USA: Allison Hoffman on Moshe Safdie and the Institute of Peace on the Washington Mall
Allison Hoffman has written a fine article about the Israel-born and Canada-raised architect Moshe Safdie, his new project on the mall in Washington, and the difficulties of architecture in Israel today. I'm quoted, though I am no Safdie expert. Safdie is known for many dramatic (and some now iconic) exterior sculptural building forms. He certainly does have a talent for creative shaping of built form. However, as the new United States Institute of Peace seems (I have not seen it yet) to demonstrate, his other skills are about responding to context - when he must do so - and turning his eye inward.
With his U.S. Institute for Peace set to open in Washington, Israeli-born Moshe Safdie takes his place among the world’s leading architects
When tourists visit Israel, they are, more often than not, following an itinerary designed by the architect Moshe Safdie. From the grand sloping entrance hall at Ben Gurion airport—lined in golden limestone—to the sweeping vistas at Yad Vashem or the tony shops and cafes in the new Mamilla mall just outside the Old City of Jerusalem, Safdie has been singularly responsible for shaping his native country’s modern landmarks. In Canada, where he lived as a teenager, Safdie is famous as the designer of Habitat, a beehive-like housing complex in Montreal that landed him on the cover of Newsweek in 1971—and, with his shock of white hair and bushy mustache, remains so easily recognizable that customs officers sometimes greet him by name. But in the United States, where Safdie has made his home and career for the past three decades, he remains almost unknown, overshadowed by superstars like Frank Gehry, Daniel Libeskind, and Richard Meier.

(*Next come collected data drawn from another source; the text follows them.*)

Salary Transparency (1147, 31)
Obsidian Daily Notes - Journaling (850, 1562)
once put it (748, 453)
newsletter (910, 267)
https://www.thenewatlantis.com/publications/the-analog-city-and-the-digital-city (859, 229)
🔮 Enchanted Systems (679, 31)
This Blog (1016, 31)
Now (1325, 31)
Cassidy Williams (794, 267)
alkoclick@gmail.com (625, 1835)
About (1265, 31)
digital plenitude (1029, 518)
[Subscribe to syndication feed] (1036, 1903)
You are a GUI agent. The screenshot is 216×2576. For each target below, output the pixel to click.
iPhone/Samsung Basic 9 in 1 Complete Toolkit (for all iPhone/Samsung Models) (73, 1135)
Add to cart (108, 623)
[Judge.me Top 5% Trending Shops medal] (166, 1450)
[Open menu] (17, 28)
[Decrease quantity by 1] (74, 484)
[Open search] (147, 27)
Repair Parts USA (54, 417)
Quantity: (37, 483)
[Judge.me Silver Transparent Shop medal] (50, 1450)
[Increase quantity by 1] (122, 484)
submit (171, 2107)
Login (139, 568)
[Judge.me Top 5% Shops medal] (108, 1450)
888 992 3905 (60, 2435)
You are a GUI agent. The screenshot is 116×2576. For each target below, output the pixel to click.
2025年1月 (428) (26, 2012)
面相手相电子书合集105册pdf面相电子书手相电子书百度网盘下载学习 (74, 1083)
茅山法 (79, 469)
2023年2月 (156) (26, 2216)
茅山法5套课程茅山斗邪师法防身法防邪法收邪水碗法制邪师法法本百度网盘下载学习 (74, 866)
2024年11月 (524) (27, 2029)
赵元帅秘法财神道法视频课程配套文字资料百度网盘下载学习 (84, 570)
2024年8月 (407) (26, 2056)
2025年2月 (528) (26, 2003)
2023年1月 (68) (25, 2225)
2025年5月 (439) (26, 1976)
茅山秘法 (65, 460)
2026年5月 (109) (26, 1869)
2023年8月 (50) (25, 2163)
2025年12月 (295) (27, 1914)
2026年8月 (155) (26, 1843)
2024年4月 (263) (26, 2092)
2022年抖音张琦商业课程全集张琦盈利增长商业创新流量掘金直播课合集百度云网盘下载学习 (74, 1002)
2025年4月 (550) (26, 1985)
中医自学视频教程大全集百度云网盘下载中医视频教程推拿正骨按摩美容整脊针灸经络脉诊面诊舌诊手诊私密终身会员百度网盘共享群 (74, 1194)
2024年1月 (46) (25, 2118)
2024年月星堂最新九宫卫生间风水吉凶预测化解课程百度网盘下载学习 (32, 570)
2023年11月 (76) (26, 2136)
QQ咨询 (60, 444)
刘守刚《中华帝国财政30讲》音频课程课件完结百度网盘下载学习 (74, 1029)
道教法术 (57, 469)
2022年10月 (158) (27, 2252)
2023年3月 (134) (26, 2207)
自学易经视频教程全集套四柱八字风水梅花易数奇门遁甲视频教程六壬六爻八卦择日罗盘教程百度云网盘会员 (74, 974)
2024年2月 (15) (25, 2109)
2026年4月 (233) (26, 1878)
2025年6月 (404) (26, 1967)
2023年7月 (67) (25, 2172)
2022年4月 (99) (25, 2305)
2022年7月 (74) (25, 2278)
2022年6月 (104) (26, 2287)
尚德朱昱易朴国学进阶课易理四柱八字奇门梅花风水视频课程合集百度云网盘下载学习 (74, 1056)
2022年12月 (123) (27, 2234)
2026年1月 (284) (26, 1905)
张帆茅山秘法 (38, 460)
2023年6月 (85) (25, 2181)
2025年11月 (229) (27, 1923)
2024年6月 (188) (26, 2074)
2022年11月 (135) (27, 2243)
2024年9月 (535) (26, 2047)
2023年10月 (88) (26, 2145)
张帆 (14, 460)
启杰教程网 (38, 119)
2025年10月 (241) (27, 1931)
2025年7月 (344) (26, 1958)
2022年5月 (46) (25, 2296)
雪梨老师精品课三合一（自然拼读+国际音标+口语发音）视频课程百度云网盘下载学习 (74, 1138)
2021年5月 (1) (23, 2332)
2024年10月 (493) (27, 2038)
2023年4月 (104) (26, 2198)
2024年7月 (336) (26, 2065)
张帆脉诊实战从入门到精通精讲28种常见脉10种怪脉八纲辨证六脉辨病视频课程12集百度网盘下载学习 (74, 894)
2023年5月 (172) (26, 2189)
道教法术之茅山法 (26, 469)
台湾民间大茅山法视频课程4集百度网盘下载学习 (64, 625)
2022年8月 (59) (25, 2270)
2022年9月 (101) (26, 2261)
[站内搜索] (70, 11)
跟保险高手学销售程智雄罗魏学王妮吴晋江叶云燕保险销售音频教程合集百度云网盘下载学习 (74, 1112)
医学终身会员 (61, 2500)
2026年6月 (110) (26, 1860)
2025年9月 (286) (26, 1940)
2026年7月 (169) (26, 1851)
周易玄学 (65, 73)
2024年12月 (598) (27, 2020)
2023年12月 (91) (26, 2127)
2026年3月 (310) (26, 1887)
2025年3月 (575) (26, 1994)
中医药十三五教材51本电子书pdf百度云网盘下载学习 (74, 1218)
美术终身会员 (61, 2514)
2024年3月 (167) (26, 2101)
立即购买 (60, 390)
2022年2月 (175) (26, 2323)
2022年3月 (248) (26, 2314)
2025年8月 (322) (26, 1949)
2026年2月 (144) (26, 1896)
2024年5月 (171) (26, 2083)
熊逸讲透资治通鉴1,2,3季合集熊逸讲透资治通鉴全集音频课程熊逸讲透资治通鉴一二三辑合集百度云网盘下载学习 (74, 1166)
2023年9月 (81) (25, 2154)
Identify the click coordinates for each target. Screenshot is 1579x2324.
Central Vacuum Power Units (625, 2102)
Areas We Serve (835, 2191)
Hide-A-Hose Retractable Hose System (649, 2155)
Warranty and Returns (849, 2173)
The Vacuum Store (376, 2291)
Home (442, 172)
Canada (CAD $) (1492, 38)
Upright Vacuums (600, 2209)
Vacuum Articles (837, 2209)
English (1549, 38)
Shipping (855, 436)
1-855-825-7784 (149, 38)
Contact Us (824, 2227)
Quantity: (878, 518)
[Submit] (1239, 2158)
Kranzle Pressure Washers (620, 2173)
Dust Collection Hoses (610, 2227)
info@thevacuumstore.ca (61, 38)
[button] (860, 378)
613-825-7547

Now, though, Safdie is going where his competitors have not: the National Mall in Washington, D.C., where construction is nearly complete on the $186 million headquarters Safdie designed for the United States Institute of Peace. The building, which is next door to the State Department, anchors the far western end of Constitution Avenue opposite the Lincoln Memorial—an unusually prominent site, carved out of a former Navy parking lot, that finally gives Safdie a unique opportunity to leave his mark at the symbolic center of his adopted country. “I have three passports and three citizenships, and feel very much part of all three places,” Safdie said. “But it’s evolved so that the architect of the peace institute is an Israeli. That tickles me nicely.”